I hadn’t had to ask Millie to come in again since the first disastrous time when she’d come to stay with Buttercup, and since then we’d added a security system, thanks to the donation from the Desert Rebels. I also knew that Loco had insisted she learn how to handle a gun, and she now carried a permit. During our visit at the clubhouse the other night, she’d told me that she and some of the old ladies were also going to take self-defense classes and wanted me to come. I thought it was a good idea.
“Will do. Does that mean I can take tomorrow off, too?”
I smiled, handing her the folders of the last three patients of the day. “Good try, but no.”
Stephanie came out from the back, blowing the bangs off her forehead, her shirt soaked. “What a day! Hugo’s bath was a breeze, but that Birdie was a little bitch! She scratched the hell out of my arms!” She held her arms out from her body to show us the damage. She looked like a druggie.
Hugo was a huge St. Bernard, Birdie a tiny little cat, but Stephanie was right, she was a little bitch. No matter what she came in for she fought us like a little demon. My first reaction to Stephanie’s swearing was to glance around to make sure the lobby was empty. Some day she was going to slip up, but I’d warned her, and until it actually happened I didn’t care if she said what was on her mind.

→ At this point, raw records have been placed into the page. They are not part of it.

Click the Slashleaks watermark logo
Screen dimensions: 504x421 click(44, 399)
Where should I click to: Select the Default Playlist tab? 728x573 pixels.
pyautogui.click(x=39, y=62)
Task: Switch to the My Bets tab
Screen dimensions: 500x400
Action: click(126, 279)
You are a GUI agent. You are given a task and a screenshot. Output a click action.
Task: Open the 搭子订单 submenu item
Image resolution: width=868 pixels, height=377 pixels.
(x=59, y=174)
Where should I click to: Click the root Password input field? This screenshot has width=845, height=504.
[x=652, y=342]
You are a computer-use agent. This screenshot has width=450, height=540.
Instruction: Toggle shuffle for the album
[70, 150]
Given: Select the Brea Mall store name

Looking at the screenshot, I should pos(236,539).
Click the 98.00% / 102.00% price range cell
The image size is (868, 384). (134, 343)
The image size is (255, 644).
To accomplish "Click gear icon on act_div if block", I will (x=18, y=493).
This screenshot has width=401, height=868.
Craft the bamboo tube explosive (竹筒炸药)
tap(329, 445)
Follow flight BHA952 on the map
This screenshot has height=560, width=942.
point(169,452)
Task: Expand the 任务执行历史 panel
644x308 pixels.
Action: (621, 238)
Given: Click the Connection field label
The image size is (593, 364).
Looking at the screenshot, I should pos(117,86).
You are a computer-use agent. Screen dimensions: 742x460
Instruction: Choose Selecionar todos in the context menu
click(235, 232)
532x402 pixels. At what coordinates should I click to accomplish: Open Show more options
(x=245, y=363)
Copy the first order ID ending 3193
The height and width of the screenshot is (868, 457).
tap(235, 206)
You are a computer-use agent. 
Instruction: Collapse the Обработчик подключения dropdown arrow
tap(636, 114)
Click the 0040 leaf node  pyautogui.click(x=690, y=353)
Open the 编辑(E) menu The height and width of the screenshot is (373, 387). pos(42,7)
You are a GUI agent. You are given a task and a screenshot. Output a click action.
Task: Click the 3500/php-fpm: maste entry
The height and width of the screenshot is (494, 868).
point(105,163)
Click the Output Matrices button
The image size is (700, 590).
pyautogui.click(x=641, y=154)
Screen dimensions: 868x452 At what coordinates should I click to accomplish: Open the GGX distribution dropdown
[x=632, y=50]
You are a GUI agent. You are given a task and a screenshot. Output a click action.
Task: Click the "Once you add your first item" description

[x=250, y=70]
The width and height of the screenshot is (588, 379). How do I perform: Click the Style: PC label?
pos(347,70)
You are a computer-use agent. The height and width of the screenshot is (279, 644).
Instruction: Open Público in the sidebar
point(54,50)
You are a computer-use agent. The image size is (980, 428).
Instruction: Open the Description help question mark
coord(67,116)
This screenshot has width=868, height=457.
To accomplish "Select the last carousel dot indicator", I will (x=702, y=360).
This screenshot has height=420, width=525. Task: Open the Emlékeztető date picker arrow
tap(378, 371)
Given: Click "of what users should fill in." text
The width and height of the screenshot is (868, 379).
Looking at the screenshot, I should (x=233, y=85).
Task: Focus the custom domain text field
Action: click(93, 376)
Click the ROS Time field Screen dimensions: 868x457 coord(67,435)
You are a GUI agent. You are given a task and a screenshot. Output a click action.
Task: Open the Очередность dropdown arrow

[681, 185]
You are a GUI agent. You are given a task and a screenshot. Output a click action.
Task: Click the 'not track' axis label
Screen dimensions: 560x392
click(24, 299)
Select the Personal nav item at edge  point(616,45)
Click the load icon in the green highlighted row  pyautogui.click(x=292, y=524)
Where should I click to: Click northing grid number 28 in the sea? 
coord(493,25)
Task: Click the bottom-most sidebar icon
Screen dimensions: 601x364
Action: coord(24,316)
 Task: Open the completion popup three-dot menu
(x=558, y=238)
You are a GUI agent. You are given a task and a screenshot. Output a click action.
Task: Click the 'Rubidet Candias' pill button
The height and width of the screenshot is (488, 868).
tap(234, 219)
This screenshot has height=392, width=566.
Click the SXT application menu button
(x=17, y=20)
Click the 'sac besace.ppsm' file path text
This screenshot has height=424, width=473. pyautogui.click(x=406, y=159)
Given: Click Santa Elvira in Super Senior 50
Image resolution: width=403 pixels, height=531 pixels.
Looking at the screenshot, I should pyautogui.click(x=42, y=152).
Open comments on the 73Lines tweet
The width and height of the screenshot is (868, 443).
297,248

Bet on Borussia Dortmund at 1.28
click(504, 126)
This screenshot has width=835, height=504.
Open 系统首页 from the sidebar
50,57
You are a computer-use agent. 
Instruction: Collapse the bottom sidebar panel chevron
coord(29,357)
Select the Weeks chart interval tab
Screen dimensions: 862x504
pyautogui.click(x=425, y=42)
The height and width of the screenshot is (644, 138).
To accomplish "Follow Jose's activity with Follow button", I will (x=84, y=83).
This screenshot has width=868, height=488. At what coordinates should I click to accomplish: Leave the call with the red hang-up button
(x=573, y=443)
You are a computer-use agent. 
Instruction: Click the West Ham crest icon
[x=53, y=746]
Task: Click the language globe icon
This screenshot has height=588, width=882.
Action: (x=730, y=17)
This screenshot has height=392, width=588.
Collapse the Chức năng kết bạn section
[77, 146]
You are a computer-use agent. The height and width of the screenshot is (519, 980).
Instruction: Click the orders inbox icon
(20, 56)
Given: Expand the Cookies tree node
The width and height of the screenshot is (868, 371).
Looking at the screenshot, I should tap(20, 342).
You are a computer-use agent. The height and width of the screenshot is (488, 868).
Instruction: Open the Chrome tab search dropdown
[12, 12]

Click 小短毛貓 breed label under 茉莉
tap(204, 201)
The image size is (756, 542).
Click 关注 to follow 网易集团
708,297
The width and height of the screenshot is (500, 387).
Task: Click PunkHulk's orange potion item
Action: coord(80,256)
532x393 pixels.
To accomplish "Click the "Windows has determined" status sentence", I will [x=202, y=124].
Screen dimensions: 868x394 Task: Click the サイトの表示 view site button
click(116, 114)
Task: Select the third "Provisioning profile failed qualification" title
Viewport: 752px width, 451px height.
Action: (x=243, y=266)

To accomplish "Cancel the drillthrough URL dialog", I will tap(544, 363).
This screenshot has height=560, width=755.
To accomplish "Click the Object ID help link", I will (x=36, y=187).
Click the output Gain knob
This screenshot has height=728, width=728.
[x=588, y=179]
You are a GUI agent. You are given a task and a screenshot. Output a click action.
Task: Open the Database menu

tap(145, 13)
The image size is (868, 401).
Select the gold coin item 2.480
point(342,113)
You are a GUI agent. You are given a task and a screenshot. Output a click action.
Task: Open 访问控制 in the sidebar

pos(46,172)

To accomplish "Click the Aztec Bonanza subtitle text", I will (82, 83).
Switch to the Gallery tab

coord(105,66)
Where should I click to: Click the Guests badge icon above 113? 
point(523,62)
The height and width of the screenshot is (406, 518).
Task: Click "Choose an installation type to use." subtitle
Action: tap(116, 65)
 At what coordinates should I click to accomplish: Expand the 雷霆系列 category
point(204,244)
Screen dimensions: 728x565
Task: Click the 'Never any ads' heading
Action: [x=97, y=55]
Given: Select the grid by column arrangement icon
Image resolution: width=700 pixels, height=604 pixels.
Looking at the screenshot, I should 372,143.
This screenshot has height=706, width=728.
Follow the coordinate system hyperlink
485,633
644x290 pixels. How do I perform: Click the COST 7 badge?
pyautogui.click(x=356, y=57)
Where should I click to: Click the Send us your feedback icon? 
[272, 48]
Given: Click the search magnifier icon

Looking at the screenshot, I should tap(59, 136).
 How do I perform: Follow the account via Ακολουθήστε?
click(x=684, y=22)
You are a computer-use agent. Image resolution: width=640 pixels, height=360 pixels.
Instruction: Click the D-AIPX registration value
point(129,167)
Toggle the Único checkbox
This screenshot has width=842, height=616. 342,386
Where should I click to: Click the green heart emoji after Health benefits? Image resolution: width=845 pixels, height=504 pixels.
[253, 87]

“You better make sure you clean those scratches.” She knew that, but a reminder wouldn’t hurt. Stephanie had a habit of getting side-tracked.
I turned my attention to Megan. “What do we have left for this afternoon?”
She pulled up the appointment schedule on her computer screen and I leaned down to glance over it. Unless we had any walk-ins, it looked like we had four clients coming in. Three of them I knew, the fourth was someone new.
“I better go get Birdie ready, I see Mrs. Rodriguez coming in,” Stephanie quipped, leaving the room again.